In modern nanolayer magnetic devices, the shifted hysteresis loop centered on a nonzero magnetic field that characterizes exchange bias makes the ferromagnet an excellent magnetic reference layer because it is difficult to reverse the magnetization. Although exchange bias has been extensively studied over the years, fundamental questions remain unanswered or inadequately answered. For example, photoemission electron microscope (PEEM) images and x-ray circular magnetic dichroism (XMCD) studies have revealed the existence of uncompensated moments (spins in one direction not matched by an opposite spin) at the antiferromagnetic interface. What is the nature of the uncompensated spins? What are their lateral and depth distributions? How do they interact with the spins in the ferromagnet?

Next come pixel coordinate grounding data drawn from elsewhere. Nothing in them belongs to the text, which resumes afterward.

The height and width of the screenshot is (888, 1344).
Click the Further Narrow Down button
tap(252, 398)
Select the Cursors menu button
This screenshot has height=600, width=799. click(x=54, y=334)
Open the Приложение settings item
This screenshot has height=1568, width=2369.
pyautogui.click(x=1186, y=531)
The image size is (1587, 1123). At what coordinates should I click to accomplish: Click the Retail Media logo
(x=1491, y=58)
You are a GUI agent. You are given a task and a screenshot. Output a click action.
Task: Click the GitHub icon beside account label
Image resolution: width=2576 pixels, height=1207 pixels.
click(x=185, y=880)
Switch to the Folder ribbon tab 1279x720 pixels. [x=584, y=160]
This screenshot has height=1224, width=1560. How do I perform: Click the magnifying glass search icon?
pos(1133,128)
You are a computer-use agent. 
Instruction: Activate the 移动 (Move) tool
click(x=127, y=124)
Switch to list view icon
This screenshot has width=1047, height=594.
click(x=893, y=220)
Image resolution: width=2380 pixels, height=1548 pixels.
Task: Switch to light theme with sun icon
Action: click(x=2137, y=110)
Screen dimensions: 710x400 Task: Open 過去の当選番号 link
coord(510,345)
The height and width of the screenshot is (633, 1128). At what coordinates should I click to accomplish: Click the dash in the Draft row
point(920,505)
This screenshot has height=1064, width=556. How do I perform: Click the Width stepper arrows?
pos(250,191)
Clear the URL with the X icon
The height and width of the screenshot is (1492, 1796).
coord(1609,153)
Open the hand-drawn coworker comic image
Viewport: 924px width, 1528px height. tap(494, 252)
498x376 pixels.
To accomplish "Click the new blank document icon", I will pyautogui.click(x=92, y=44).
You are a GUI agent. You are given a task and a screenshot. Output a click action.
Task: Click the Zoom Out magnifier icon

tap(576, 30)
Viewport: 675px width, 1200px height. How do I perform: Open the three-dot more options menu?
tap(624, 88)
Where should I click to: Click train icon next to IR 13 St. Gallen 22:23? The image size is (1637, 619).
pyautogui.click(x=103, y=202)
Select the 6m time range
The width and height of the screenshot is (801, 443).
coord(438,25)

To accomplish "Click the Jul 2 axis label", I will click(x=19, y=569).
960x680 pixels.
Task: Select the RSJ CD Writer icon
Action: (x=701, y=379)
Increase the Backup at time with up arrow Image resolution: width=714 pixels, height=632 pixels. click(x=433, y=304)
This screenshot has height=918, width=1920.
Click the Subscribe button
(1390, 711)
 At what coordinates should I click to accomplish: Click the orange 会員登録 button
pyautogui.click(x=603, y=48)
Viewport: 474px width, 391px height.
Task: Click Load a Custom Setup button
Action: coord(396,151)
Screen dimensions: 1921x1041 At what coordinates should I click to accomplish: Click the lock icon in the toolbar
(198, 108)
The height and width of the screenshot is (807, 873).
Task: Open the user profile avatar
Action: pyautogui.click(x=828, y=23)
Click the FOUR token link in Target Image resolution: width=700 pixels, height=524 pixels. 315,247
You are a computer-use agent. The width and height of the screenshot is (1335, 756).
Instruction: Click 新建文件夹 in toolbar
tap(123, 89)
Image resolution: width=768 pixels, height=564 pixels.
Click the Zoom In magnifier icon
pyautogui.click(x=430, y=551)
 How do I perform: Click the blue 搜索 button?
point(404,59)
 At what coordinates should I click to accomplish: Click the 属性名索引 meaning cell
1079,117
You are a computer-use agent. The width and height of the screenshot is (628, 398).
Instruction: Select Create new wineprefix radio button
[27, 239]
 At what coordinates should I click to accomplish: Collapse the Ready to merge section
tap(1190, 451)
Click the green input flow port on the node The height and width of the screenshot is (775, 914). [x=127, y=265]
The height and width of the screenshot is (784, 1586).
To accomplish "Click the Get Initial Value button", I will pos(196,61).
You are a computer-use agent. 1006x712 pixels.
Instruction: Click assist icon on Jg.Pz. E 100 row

To address these issues, the collaboration used circularly polarized soft x-ray and spin-polarized neutron beams in small-angle reflection geometry with a sample consisting of a trilayer of antiferromagnetic FeF2, ferromagnetic cobalt, and aluminum epitaxially grown onto a single-crystal MgF2 substrate. Resonant x-ray measurements at the L edges of the magnetic atoms provided the variation of the element-specific magnetization, while neutron measurements yielded the variation of the vector magnetization. With the two techniques, the group was able to determine, in an element-specific way, the depth dependence of the magnetic density in absolute units.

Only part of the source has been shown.